Will Muschamp began his tenure in Columbia by leading his South Carolina Gamecocks into Nashville and beating Derek Mason's Vanderbilt Commodores. The expectations in the weeks leading into the game were that Vanderbilt's defense would be ahead of their own offense, as well every unit belong to the Gamecocks.
This almost proved to be prophetic, but second half adjustments made by South Carolina's offense were enough to steal a win on the road, and provide a positive start to the new dawn of the Muschamp Era.
The first half was largely listless football - the lone bright spot being Vandy's defense largely shutting down South Carolina. The Gamecocks only managed 88 yards in the first half, but they certainly fired enough rounds into their own cleats to slightly dampen the hype of the Commodores defense. The self-infliction included: two turnovers, several dropped passes, and, at last count, six penalties in the first 30 minutes.
At the beginning of the second quarter, in an effort to jump-start the offense, starting redshirt senior quarterback Perry Orth was benched in favor of true freshman Brandon McIlwain. Offensive coordinator Kurt Roper did McIlwain several favors calling a bevy of screens along with quarterback draws and zone reads out of Shotgun which eventually resulted in the first offensive momentum of the night for South Carolina.
Soon after, McIlwain performed how freshman tend to perform over time, and fumbled the ball within the red zone bringing a disappointing end to a hopeful drive. McIlwain didn't see another snap; however, the long drive had the consequence of granting South Carolina's defense time to recover, unlike the first quarter, and would eventually lead to six straight 3-and-outs extending into late in the third quarter.
Vanderbilt didn't muster much more production, but still managed a 10-0 lead at halftime partly based on Gamecock turnovers. The Commodores finished the first half with 109 total yards, and a sizable portion of that came on 45 rushing yards from stud running back Ralph Webb on 12 carries. Vanderbilt seemed content to feed Webb the ball, and were largely able to move the chains doing just that.
Quarterback Kyle Shurmur only managed a meager 5-for-8 passing for 26 yards, and the leading receiver was CJ Duncan with one catch for 16 yards. Vanderbilt did not look capable of reliably completing a deep pass, and yet they held the lead thanks to their stout defense and Webb's efforts.
The second half almost immediately suggested South Carolina had shaken off the rust. The improvement culminated in scoring 10 unanswered points to tie the game after a nine play drive at the 7:30 mark of the fourth quarter.
Perry Orth started the second half, and in a reversal from the first half, was slinging darts on consecutive drives after his short benching. Complimenting his performance was redshirt freshman running back AJ Turner who rushed for 70 yards on 13 carries. Kurt Roper looked to have made good second half adjustments but was helped by the sudden lack of offensive penalties, and receivers catching balls led by freshman Bryant Edwards and his eight catches for 101 yards. It's amazing how much better an offense looks when the players execute.
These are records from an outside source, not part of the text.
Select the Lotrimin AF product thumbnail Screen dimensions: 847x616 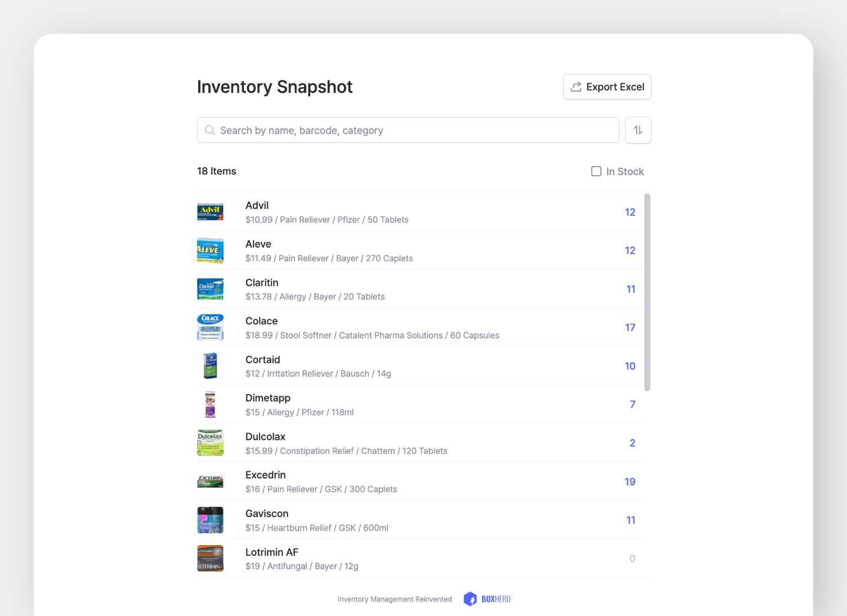point(210,559)
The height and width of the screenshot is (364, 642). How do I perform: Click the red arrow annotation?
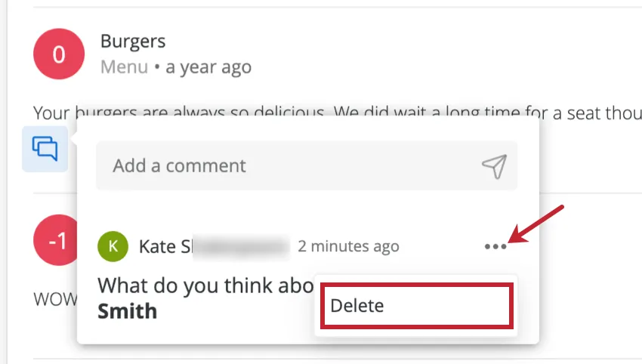(x=541, y=221)
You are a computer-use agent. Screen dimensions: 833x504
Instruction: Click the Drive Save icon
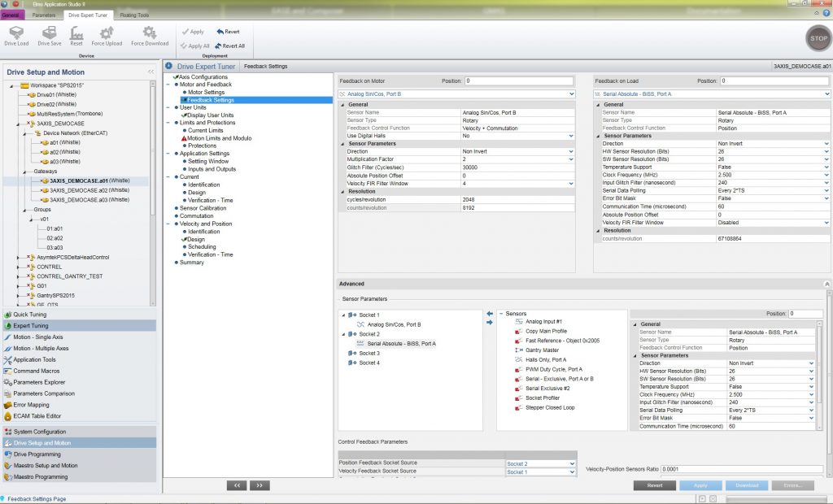click(49, 34)
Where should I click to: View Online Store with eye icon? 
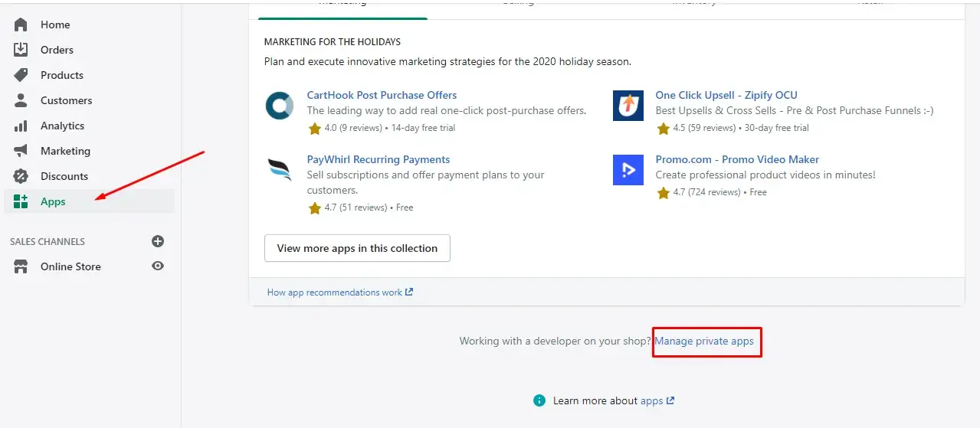pos(158,266)
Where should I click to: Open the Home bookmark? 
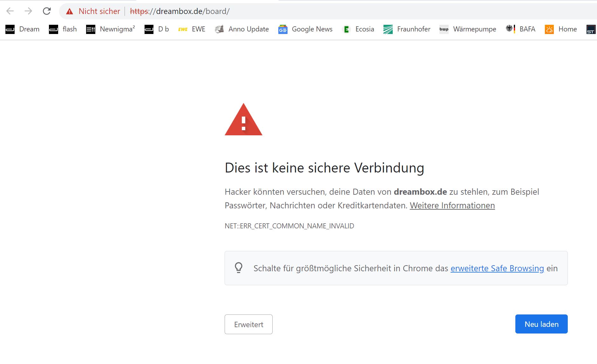561,29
Finally, it would be kicker Elliot Fry making the game winning 55-yard field goal with 35 seconds left in the fourth quarter that would give South Carolina the 13-10 lead and the win. South Carolina would finish with 308 total yards after only managing a meager 88 yards in the first half.
The story of the game for the Commodore faithful may be that Vandy's offense didn't make similar strides in the second half. Webb would finish with 97 yards on 20 carries (including three receptions for another 28 yards), and while Shurmur showed a tendency to stand tall in the pocket despite oncoming pressure, he would only finish the game 8-for-22 with 73 yards passing. The play-action wasn't there tonight on deep balls, and that may have as much to do with South Carolina's discipline as Vandy's lack of play-makers on the perimeter.
Opening games typically serve as Rorschach tests. Positives can be drawn for both teams, but so can long-term concerns. South Carolina may have a decent offense this season- mostly thanks to young talent like Turner and Edwards - but a season-long grind may expose depth issues at the skill positions.
For Vanderbilt, the defense may not be imposing enough to make up for an offense that has an over-reliance on Webb, a back that had 489 career carries heading into 2016 (good for third in the SEC the each of the last two seasons), and one wonders how long can he maintain that workload. The question for Vanderbilt going forward is how to diversify their offense in order to support their defense.